Bumper cars flipped and rusting staring out from cracked plastic eyes as the undying casted smile takes on an eerie cynicism. The grass grows high and luscious around disused amusement rides as if declaring that nature will once again engulf what man has left behind. A high wired prison-fence encloses the forgotten joy, trapping it out of reach. It’s almost like a museum of joy and happiness untouched and left to decay with cancerous rust.

Yasmina 2

Murals, once intended to represent families enjoying the rides are peeled and faded.
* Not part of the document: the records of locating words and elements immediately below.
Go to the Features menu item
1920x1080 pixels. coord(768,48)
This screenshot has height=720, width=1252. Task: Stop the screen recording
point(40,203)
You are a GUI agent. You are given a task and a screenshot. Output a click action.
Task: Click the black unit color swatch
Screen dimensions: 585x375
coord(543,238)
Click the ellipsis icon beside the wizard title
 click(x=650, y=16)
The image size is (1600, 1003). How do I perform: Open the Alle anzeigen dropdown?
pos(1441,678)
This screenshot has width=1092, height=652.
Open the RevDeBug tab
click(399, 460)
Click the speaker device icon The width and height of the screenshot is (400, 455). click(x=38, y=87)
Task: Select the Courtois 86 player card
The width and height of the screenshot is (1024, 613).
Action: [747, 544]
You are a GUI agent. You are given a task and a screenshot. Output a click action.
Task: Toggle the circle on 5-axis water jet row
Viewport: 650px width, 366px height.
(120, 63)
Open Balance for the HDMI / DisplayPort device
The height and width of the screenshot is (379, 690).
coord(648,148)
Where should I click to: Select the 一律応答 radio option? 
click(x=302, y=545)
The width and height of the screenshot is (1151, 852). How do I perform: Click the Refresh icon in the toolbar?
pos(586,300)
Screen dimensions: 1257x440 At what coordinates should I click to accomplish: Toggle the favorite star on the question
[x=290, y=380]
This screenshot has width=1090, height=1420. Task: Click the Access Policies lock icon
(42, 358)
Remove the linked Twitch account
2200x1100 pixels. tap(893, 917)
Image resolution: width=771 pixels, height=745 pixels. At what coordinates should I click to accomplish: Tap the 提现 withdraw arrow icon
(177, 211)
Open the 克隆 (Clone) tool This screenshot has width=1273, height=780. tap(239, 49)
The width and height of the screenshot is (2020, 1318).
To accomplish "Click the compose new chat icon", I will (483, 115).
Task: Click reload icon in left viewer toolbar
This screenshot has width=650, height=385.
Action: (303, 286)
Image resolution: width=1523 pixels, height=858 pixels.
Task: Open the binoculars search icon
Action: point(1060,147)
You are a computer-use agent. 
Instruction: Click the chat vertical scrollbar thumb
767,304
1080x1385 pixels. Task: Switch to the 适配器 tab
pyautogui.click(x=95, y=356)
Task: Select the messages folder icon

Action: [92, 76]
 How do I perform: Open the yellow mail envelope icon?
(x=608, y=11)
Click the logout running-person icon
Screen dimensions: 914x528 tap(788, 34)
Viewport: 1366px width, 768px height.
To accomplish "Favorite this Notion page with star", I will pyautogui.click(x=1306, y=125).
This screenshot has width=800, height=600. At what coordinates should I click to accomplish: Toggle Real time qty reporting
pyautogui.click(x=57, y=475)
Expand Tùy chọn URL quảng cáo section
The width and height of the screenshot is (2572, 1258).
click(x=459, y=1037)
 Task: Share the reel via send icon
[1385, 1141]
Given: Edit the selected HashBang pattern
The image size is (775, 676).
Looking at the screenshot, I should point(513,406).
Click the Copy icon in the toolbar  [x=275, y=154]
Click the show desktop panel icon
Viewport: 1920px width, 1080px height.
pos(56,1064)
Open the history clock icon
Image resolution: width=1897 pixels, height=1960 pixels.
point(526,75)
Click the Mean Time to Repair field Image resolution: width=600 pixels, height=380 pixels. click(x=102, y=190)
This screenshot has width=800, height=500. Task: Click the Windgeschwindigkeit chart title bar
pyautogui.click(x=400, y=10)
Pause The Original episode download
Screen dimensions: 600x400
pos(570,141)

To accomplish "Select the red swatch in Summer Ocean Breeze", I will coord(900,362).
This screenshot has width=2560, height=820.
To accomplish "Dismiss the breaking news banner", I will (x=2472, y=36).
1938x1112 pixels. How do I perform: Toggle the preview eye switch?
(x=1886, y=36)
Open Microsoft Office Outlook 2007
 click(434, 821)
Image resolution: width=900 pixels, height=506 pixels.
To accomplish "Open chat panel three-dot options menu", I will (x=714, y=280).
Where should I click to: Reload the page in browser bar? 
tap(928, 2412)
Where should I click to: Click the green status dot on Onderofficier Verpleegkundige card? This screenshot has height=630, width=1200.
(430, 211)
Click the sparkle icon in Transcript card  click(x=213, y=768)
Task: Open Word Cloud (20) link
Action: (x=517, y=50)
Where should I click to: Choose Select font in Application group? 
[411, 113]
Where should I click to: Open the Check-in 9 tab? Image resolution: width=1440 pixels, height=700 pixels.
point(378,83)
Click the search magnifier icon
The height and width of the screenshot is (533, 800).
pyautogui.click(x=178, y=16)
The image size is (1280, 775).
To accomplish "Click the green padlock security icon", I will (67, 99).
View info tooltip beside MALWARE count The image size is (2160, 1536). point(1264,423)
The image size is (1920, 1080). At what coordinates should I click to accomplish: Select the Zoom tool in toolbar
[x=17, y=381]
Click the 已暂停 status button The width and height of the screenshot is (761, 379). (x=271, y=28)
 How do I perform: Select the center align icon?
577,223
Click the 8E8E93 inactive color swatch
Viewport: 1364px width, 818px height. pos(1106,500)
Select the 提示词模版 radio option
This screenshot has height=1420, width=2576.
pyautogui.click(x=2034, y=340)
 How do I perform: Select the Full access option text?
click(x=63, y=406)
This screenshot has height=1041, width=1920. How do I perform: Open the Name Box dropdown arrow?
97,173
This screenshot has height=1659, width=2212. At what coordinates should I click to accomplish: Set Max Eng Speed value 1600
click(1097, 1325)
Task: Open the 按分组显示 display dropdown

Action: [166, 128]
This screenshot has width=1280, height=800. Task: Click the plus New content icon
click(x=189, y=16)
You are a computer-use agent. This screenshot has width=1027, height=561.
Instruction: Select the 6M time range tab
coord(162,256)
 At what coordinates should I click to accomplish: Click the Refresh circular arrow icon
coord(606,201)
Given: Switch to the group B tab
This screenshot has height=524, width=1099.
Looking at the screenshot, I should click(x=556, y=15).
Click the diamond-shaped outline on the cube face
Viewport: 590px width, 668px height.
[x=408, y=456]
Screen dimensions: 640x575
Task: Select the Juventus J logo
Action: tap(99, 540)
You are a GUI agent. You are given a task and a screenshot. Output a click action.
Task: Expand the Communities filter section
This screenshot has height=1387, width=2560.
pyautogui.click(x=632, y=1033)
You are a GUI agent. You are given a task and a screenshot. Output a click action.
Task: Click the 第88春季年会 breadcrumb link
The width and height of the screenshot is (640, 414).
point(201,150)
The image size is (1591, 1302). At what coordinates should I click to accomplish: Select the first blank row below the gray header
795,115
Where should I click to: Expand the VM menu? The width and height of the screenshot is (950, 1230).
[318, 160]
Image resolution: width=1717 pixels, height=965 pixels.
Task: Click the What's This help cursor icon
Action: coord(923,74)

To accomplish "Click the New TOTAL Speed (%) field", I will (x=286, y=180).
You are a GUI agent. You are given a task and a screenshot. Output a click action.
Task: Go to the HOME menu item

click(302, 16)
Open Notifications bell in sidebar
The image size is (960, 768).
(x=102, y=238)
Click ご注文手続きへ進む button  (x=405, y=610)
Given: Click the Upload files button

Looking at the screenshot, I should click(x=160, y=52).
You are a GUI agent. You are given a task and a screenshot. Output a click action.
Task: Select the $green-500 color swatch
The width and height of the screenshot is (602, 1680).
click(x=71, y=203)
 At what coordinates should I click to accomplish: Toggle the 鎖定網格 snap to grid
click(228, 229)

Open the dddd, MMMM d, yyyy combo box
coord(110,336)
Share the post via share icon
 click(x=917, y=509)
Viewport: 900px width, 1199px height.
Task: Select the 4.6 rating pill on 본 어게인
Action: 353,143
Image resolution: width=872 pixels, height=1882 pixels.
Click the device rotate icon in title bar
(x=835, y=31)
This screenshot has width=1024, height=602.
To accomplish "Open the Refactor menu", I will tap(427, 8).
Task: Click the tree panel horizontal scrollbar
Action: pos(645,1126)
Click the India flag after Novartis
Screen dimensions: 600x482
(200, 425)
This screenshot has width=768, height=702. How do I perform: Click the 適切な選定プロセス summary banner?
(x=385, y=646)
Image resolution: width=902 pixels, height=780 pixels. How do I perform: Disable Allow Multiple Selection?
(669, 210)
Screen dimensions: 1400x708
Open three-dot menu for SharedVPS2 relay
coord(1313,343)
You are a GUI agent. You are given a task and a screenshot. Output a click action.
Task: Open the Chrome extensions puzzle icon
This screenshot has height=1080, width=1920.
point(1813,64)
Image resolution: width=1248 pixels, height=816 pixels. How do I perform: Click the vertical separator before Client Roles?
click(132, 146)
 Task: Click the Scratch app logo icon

The people depicted take on an almost zombish look with pieces cracked and missing, like lepers. The destruction to the eye is coupled with an unnerving silence that echoes the graveyard feel of the ruins. Based solely on the human interest in the macabre and the unusual the place becomes more interesting than an amusement park full of life and vitality.

Yasmina 3

This was my impression of Yasmina Park in Casablanca. It was a ‘tourist attraction’ listed on the map – photocopied from a tattered, old guidebook – that the receptionist at our hotel gave us. That is to say that years before it had been a tourist attraction as oppose to now being the mere ruins of one. However, I found the ruins to be far more fascinating than the real park would have been. If for no other reason than the fact that I hadn’t seen one before and it seemed to carry it’s ghosts within its carcasses. It’s curious too to note that we pay to see ancient ruins; however, we find modern ones little more than an eye-sore.

Yasmina 4

We would later discover, as we travelled through the city, that a great deal of the attractions on our map were mere relics. In some ways it seems that Casablanca is filled with these touristic gravestones from another time. The city itself is by no means a graveyard – and often proclaims the vitality of life – however the scars of its touristic decline are clearly visible from walking its streets.

I feel the question still remains – and is one I can’t fathom an answer to – why do we crowd to gates of ancient ruins but deride those that are modern?